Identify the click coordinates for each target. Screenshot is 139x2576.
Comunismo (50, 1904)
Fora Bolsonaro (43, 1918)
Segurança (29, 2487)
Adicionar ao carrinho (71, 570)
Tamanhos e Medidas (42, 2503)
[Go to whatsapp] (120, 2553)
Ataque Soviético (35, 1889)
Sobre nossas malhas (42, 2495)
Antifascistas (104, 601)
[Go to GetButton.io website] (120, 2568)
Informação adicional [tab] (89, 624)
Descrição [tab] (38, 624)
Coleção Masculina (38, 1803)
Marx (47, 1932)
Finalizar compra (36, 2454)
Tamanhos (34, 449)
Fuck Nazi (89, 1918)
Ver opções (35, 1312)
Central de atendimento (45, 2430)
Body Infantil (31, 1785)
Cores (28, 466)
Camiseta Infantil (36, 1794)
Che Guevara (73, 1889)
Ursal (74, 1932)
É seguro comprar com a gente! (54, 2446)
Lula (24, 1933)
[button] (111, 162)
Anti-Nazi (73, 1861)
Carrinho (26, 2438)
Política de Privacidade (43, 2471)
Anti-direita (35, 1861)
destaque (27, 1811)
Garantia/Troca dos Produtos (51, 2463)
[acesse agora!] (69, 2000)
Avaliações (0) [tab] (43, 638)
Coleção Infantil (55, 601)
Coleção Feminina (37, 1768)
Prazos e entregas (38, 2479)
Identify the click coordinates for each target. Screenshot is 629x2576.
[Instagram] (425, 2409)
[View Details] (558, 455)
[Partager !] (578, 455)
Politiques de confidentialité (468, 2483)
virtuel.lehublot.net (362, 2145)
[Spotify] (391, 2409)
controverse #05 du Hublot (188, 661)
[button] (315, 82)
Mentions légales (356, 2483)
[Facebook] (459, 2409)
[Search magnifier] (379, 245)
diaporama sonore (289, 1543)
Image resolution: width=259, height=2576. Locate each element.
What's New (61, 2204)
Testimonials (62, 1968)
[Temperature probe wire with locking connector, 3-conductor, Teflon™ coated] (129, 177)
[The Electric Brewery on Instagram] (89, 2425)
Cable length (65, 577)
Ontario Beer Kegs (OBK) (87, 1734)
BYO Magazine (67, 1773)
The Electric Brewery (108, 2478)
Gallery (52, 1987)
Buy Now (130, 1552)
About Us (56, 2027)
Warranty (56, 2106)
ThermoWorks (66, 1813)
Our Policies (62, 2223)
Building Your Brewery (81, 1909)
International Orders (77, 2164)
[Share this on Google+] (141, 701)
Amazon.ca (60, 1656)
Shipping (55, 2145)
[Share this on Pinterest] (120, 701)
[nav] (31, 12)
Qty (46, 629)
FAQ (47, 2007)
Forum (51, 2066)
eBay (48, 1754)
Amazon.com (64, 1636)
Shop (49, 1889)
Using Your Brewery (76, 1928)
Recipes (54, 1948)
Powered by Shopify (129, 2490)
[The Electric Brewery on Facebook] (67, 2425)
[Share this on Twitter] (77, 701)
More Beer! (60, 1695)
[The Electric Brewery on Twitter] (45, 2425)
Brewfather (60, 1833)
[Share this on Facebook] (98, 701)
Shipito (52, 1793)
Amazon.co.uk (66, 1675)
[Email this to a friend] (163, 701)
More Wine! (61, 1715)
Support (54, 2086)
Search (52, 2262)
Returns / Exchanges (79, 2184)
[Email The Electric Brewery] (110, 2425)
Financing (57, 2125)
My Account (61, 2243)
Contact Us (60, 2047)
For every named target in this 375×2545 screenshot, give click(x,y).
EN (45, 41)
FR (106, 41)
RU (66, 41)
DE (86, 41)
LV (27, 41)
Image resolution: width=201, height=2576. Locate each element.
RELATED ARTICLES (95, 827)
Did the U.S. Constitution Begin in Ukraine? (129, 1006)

::::::::::

**What you have to do**
An exact copy is required of each line from the one containing "[Share this on Google+] (141, 701)" through the last line of the material, and of no other line.

**Output for this task**
[Share this on Google+] (141, 701)
Amazon.ca (60, 1656)
Shipping (55, 2145)
[Share this on Pinterest] (120, 701)
[nav] (31, 12)
Qty (46, 629)
FAQ (47, 2007)
Forum (51, 2066)
eBay (48, 1754)
Amazon.com (64, 1636)
Shop (49, 1889)
Using Your Brewery (76, 1928)
Recipes (54, 1948)
Powered by Shopify (129, 2490)
[The Electric Brewery on Facebook] (67, 2425)
[Share this on Twitter] (77, 701)
More Beer! (60, 1695)
[The Electric Brewery on Twitter] (45, 2425)
Brewfather (60, 1833)
[Share this on Facebook] (98, 701)
Shipito (52, 1793)
Amazon.co.uk (66, 1675)
[Email this to a friend] (163, 701)
More Wine! (61, 1715)
Support (54, 2086)
Search (52, 2262)
Returns / Exchanges (79, 2184)
[Email The Electric Brewery] (110, 2425)
Financing (57, 2125)
My Account (61, 2243)
Contact Us (60, 2047)
For every named target in this 375×2545 screenshot, give click(x,y).
EN (45, 41)
FR (106, 41)
RU (66, 41)
DE (86, 41)
LV (27, 41)
Image resolution: width=201, height=2576. Locate each element.
RELATED ARTICLES (95, 827)
Did the U.S. Constitution Begin in Ukraine? (129, 1006)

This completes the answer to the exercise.